I have been sleeping on my sides since the end of the first week (although I still had pillows wedged at my sides). I have also caught myself waking up on my stomach. Again, not the most comfortable feeling, but I take the sleep as I can get it as I have been dealing with a little bit of insomnia.
It's 1 month today and I know that I have to give it time but I feel like I'm a lot larger than I wanted to be. They feel like the same size, just reshaped. I don't know about anyone else, but I guess I expected to come out of this needing an entirely new wardrobe. I tried on one of my old bras and it seems like it still fit, with just a little bit of loose fabric at the top. I decided to hop on the scale and I am down 6.5lbs. It's good motivation to keep going. My doctor says he took 550g out of each side, that doesn't include the liposuction areas. It's weird because I can see the difference and feel it in my shoulders too, but I am hoping now that I am smaller that I can lose some weight through cardio and they will get smaller.
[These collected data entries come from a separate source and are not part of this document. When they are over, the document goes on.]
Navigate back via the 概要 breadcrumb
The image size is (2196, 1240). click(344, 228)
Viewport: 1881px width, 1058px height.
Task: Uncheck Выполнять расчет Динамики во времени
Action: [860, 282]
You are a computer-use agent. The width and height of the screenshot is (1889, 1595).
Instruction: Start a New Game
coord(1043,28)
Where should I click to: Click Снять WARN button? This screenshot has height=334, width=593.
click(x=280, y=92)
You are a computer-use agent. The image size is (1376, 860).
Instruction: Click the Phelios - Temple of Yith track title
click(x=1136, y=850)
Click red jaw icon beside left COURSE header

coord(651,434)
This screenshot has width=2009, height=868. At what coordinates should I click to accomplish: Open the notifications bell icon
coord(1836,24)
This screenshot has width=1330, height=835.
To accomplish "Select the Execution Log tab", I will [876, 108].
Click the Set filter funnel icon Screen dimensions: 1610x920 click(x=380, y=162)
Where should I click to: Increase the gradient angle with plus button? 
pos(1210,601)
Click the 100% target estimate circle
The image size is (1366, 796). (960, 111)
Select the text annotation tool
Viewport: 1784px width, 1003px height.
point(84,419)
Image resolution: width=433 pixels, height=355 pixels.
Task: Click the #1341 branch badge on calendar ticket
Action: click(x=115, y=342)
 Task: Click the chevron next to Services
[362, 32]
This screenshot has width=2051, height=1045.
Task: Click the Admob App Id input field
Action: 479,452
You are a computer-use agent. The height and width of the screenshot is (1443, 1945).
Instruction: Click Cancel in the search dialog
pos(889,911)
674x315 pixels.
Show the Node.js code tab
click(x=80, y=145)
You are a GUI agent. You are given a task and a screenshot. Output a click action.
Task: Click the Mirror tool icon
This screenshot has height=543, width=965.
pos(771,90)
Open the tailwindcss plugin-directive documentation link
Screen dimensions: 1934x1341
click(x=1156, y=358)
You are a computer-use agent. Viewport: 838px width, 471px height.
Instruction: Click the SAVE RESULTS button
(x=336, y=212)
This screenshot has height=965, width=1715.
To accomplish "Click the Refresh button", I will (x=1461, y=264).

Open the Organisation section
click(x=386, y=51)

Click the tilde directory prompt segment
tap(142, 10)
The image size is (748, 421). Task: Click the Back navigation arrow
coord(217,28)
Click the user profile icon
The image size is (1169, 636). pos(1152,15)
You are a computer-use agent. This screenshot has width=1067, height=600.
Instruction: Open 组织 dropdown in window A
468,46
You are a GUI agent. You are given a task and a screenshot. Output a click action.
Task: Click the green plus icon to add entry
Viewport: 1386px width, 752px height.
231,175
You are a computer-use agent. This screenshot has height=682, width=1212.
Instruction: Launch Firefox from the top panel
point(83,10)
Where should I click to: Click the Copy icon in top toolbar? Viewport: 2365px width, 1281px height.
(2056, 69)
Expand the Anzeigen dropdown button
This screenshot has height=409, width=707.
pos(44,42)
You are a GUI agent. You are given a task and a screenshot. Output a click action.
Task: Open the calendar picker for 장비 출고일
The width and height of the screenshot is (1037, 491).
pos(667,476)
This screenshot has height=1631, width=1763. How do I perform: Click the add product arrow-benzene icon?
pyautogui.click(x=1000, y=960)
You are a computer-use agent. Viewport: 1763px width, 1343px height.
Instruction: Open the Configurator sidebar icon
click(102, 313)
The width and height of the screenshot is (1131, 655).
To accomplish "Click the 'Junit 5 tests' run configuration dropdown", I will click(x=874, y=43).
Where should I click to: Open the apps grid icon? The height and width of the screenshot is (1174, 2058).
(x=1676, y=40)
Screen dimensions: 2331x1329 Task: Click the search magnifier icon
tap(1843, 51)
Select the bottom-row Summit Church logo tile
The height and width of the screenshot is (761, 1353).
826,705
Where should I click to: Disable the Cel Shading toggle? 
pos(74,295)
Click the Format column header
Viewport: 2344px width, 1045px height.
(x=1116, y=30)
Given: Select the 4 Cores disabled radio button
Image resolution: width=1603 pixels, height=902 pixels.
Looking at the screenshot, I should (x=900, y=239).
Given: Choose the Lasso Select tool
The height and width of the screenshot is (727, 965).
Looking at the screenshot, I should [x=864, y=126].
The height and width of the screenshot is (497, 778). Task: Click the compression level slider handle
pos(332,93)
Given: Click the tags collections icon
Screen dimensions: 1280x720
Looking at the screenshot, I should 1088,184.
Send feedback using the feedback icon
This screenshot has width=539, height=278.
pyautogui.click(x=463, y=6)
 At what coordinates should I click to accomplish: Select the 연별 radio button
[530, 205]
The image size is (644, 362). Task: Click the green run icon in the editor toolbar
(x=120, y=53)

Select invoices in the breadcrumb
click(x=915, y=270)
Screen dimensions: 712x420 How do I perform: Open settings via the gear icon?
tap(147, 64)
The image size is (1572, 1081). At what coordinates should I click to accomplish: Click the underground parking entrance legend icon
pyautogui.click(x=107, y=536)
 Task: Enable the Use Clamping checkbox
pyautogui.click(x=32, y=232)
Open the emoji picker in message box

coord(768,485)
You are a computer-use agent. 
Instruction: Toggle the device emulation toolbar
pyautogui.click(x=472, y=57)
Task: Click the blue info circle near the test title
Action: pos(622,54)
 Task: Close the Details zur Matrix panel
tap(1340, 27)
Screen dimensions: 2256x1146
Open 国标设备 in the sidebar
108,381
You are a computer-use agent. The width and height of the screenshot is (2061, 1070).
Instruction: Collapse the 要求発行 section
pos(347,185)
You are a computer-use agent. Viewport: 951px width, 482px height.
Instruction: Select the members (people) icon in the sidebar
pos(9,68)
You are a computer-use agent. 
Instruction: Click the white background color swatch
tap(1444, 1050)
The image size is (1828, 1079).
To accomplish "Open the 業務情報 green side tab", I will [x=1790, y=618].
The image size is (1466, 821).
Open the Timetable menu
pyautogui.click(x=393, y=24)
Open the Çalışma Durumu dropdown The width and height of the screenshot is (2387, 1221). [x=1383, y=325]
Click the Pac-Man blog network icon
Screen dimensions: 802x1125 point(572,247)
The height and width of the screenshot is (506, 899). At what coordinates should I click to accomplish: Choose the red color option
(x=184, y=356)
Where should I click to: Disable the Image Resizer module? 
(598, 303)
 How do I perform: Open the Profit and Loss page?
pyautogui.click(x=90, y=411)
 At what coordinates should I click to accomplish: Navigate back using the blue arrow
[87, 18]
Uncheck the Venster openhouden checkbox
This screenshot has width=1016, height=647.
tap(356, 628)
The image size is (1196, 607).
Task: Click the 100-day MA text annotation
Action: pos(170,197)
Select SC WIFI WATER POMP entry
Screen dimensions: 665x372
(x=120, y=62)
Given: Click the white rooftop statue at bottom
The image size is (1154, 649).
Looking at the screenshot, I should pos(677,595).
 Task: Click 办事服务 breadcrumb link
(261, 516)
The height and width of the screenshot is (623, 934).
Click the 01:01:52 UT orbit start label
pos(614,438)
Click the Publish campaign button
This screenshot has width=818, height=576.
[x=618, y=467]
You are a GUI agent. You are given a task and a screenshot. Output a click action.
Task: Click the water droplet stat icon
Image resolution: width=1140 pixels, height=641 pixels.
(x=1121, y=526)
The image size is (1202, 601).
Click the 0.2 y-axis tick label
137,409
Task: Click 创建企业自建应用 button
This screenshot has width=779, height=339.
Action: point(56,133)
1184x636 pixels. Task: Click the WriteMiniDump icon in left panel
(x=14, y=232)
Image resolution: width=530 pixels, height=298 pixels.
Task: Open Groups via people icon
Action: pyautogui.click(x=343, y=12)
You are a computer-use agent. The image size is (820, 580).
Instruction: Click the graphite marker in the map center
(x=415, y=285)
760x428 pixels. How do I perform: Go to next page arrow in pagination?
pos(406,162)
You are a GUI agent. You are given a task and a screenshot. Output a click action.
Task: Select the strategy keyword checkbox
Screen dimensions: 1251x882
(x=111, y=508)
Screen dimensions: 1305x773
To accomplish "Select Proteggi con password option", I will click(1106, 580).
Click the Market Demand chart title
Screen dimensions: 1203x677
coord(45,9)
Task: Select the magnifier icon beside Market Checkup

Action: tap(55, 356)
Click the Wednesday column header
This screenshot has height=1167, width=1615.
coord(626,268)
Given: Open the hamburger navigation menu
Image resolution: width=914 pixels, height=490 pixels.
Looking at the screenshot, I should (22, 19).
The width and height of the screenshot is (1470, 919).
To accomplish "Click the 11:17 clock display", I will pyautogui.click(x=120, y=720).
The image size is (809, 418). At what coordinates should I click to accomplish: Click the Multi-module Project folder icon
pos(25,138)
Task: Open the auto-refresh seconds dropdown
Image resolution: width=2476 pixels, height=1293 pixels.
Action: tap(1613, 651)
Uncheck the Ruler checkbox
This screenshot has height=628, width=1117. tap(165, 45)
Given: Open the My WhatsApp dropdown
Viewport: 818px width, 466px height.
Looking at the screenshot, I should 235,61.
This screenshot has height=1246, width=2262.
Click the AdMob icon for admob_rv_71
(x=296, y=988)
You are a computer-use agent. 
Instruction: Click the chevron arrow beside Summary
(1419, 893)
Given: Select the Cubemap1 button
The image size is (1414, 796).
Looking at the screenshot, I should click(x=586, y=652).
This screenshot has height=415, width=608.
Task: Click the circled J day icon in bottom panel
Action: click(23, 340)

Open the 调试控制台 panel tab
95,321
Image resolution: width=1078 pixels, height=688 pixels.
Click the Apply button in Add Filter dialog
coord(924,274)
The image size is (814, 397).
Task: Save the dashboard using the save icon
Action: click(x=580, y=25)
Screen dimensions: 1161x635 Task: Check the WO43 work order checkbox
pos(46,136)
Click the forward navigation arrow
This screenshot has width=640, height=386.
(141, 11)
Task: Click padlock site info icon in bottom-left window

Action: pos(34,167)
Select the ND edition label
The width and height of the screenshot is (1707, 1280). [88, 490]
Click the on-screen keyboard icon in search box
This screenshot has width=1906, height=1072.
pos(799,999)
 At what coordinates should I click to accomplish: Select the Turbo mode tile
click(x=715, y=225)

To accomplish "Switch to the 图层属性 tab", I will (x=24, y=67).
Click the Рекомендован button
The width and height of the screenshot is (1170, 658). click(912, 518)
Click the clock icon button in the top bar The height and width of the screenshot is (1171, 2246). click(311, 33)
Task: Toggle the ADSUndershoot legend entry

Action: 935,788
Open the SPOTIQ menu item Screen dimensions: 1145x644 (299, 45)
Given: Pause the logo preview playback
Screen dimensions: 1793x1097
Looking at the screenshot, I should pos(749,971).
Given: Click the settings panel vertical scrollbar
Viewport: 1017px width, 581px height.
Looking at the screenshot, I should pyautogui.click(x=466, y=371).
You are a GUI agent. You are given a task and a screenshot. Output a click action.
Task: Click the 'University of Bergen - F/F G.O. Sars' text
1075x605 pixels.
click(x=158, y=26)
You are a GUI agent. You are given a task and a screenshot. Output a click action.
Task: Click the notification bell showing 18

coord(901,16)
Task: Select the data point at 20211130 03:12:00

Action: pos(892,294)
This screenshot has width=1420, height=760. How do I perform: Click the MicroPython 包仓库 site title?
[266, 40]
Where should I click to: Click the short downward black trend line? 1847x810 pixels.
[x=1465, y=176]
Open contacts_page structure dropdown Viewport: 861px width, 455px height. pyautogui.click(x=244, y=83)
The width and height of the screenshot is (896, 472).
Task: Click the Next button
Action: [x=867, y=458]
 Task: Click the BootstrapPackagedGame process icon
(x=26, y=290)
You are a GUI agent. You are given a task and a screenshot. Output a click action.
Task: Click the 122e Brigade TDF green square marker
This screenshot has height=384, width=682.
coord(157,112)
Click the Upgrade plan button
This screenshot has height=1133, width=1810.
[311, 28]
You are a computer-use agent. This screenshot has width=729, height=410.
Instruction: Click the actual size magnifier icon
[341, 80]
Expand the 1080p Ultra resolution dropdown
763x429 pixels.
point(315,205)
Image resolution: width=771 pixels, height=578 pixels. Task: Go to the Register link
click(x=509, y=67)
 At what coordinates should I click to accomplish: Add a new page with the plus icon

3 months in and it definitely wasn't worth it at this point. I feel like I essentially paid $3500 for nipple reconstruction as that's the only part that has significantly changed.
The liposuction area is not different enough. Maybe it's because my breasts are wide but I feel like it should have been mentioned that it won't change drastically.
I am still fitting into most of my old bras. Definitely all the padded ones. I just full out the cups better now without overflow.
I see my surgeon again later this month and while my family doctor says that I should go smaller, I'm not certain how to broach this with him.
11 Aug 2015
6 months post
I am now 6 months post-op and I will say without a doubt, the surgery was not worth it. My weight has changed for the better, but my breasts have not. Don't get me wrong, the results (scarring, shape) are great. I am glad that there was no major complications and I have reasonable symmetry so I would recommend the doctor for that. BUT, I would not recommend the surgery for what I was expecting, asked for and was told would be the result.
I do feel at this point that it was a huge waste of my time. I have the option of re-visiting the surgery in about a year's time, but at this point, I don't know what the cost will be. Do I really want to put myself through that for only another cup size difference? At my size! No way!
Make sure you have a good idea of what your results will be like before you put yourself through this. I will update at a year post-op.
1 Year Post-Surgery
I apologize to anyone who's wrote a response before to my 6-month review, I don't seem to be getting updates or notifications.
As it stands, one year post-surgery, I highly recommend that anyone considering getting surgery makes sure that they double and triple check with their surgeon about what they are looking for as a result. I did, but for whatever reason, I'm still only a size smaller. I've lost 20 pounds since so I'm not certain that weight loss will bring me to my reduction goal.
I am pleased with the shape of them, but still feel like the results just aren't worth the surgery at this point. I will be looking to get them further reduced in the future. Hopefully at that point I will have a happy update.